1970: When postal workers said ‘enough’ and went on strike

October 28, 2024
Cartoon from March 1970 special Militant issue backing postal strike. At the time President Richard Nixon, on top of pile of letters, threatened to order the U.S. Army to deliver the mail.
Cartoon from March 1970 special Militant issue backing postal strike. At the time President Richard Nixon, on top of pile of letters, threatened to order the U.S. Army to deliver the mail.

Over the past two weeks, postal workers — members of the American Postal Workers Union, National Association of Letter Carriers and National Rural Letter Carriers’ Association — have organized protest actions across the country against the government, which has refused to negotiate a living wage and working conditions. These workers have gone up to 500 days without a new contract. An article about the latest protests appears below.

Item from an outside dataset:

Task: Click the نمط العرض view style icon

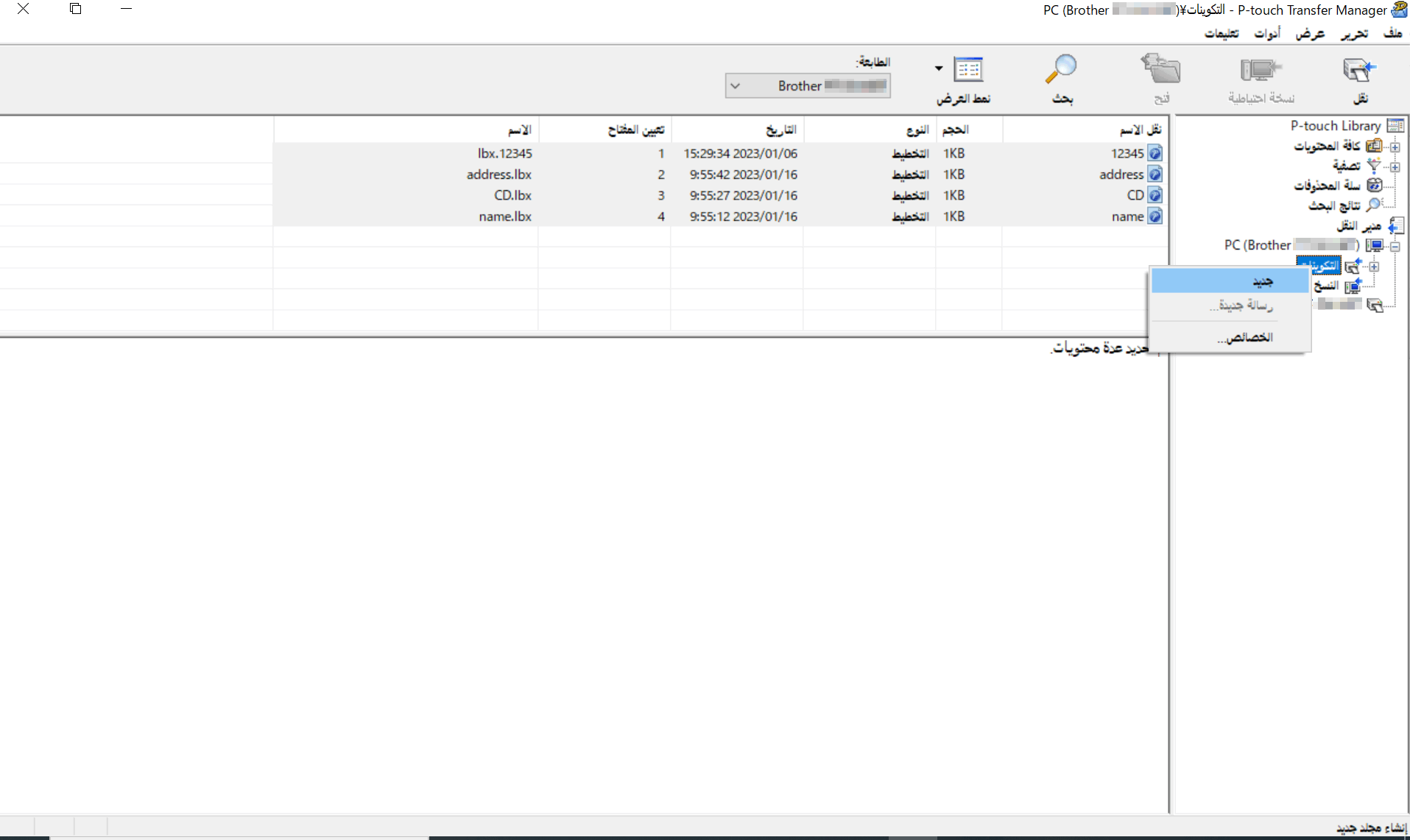Action: pyautogui.click(x=968, y=70)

The government says postal workers cannot be permitted to strike to back up their just demands. They’ve said this for decades.

But in 1970 over 200,000 postal workers decided enough was enough. Starting in New York City on March 18 and then spreading across the country, they walked out.

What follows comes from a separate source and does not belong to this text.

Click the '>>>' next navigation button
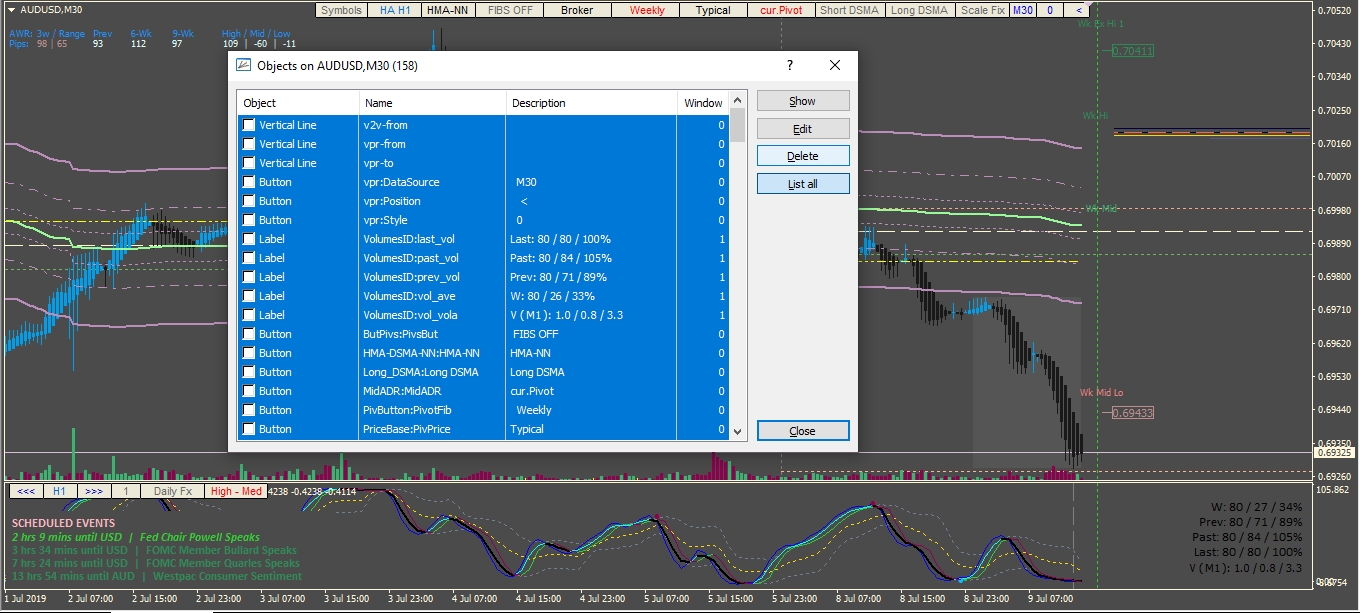Viewport: 1360px width, 613px height. click(93, 491)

The bosses, their government and press screamed bloody murder. Then President Richard Nixon threatened to use the U.S. Army to deliver the mail.

The Militant  responded by putting out a special four-page issue of the paper explaining the reason for the strike, what it foretold about the U.S. working class, and calling for solidarity from all working people.

The strike was quickly settled, with workers winning a raise and establishing their unions’ right to negotiate wages, benefits and working conditions.

Below are excerpts from a feature, “A demonstration of labor’s power,” in that issue. Workers today confront similar pressures and are looking for ways to fight ever more effectively.

* * *

BY FRANK LOVELL

MARCH 24 — The strike of New York City letter carriers on March 18, which spread rapidly across the nation, paralyzing the postal service and causing panic in the international business world, reveals a new mood in the ranks and demonstrates the power of the working class.

It should come as no surprise that the workers’ mood, their general attitude toward the government of this country, their judgment of the employing class, and their view of their assigned position in this society show signs of radical change. This change of feeling and general outlook on the part of broad sectors of the working class is brought on by the daily deteriorating conditions of life, which accompany the unraveling of the whole tangled skein of dubious moral and social values of capitalist society.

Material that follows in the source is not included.